# De Materia Medica

- id: materia-medica
- original title: Περὶ ὕλης ἰατρικῆς / Peri hylēs iatrikēs
- author: Dioscorides
- language: Greek
- composed: c. 50–70
- field: pharmacology

The Greek catalogue of drugs and the plants, minerals and animals they come from, in continuous medical use longer than almost any book ever written. Its Arabic career needed two cities and a diplomatic incident.

## The chain

- **c. 847–861** Greek -> Arabic, translation [attested]
  Istifan ibn Basil (translator), Hunayn ibn Ishaq (reviser), Baghdad
  Made during al-Mutawakkil's reign and corrected by Hunayn. Where Istifan could not identify a plant, he left its Greek name standing in Arabic letters rather than guess.
  Evidence: Ibn Juljul 987 (the primary account of the translation and its revision); Pormann 2007
  - **c. 951–962** Arabic -> Arabic, revision [attested]
    Nicholas the monk (reviser), Hasdai ibn Shaprut (scholar), Ibn Juljul (scholar), Abd al-Rahman III (patron), Cordoba
    An illustrated Greek codex arrived from Constantinople around 948 as a state gift; the monk Nicholas followed around 951, after the caliph asked for someone who could read it.
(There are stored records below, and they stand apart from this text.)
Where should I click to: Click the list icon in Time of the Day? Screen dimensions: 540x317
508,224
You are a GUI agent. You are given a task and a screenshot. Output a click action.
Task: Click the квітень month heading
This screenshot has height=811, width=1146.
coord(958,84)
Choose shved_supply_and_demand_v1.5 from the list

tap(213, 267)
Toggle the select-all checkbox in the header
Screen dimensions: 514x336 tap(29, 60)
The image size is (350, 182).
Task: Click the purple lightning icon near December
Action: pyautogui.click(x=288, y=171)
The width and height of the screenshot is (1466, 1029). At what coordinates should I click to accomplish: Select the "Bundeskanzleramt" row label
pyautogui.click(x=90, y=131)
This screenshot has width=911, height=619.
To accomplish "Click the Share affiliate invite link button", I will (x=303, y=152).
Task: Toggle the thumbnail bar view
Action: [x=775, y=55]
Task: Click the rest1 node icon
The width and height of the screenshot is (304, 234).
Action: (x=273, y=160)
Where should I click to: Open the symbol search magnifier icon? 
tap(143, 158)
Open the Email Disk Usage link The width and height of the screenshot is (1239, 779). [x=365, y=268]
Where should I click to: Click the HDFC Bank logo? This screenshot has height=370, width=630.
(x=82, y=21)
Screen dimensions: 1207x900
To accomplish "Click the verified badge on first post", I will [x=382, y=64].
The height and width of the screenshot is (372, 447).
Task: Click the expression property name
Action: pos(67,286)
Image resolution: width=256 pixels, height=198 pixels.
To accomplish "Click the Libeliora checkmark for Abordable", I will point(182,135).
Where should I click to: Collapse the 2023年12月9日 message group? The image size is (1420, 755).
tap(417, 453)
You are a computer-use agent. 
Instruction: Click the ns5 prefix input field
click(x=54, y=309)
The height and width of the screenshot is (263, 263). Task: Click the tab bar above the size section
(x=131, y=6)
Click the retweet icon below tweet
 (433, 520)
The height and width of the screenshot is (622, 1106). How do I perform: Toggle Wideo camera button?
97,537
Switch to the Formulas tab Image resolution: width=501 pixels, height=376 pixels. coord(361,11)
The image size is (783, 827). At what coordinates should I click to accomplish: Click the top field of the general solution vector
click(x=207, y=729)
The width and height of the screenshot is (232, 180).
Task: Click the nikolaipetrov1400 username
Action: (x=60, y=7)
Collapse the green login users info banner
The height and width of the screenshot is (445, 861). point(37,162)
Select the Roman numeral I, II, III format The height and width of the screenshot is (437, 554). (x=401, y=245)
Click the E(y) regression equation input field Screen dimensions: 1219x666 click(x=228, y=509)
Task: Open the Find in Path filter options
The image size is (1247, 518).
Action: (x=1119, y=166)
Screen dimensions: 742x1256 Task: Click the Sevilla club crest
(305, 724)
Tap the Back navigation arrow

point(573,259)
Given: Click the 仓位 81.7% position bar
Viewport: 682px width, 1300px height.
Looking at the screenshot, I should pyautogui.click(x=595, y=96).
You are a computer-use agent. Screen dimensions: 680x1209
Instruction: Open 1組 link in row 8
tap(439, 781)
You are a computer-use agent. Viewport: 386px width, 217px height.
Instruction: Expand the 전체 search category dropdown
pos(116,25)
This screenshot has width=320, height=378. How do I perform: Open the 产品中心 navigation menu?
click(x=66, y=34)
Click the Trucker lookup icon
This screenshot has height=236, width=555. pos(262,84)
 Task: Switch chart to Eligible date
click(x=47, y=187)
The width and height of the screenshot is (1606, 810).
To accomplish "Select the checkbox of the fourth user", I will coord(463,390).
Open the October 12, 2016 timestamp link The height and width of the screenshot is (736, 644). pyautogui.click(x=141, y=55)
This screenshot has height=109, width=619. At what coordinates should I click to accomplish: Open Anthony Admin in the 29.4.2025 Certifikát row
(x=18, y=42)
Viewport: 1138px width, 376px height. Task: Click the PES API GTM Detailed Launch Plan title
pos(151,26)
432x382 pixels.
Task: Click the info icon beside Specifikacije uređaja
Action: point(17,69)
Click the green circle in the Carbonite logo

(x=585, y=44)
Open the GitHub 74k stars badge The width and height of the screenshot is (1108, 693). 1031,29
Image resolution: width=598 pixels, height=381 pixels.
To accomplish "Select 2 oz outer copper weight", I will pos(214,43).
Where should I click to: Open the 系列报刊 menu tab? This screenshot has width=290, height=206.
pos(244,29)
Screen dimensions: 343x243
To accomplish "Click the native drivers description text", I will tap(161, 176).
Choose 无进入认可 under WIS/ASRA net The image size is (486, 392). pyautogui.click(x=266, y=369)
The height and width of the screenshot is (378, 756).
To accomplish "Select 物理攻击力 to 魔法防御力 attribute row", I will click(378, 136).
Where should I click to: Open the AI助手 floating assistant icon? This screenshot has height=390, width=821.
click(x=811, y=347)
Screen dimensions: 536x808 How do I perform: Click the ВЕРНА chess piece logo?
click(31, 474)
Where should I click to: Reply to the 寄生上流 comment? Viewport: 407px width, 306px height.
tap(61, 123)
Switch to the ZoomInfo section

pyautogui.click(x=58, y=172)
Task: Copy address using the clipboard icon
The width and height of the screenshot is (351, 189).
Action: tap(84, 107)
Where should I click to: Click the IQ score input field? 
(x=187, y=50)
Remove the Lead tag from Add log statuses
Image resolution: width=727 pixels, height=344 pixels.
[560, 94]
The circle did not retranslate: it identified the transliterated Greek drug names against the pictures and the pharmacies of al-Andalus.
    Evidence: Ibn Juljul 987 (written by a participant in the circle)

## Worth knowing

When a lavishly illustrated Greek copy reached Cordoba as a Byzantine state gift, the accompanying note warned that it was useless without someone who could read Greek, and nobody in al-Andalus could. The caliph wrote back to Constantinople for help. The result was a working group of a Jewish vizier, a Byzantine monk and Muslim physicians, matching Greek plant pictures to real Andalusian drugs.

## Sources

- Ibn Juljul (987). Tabaqat al-atibba wa-l-hukama.
- Pormann, Peter E. and Savage-Smith, Emilie (2007). Medieval Islamic Medicine. Edinburgh University Press.

Confidence grades: attested (named in the medieval record or settled in scholarship), probable (standard view with real uncertainty), disputed (scholars disagree).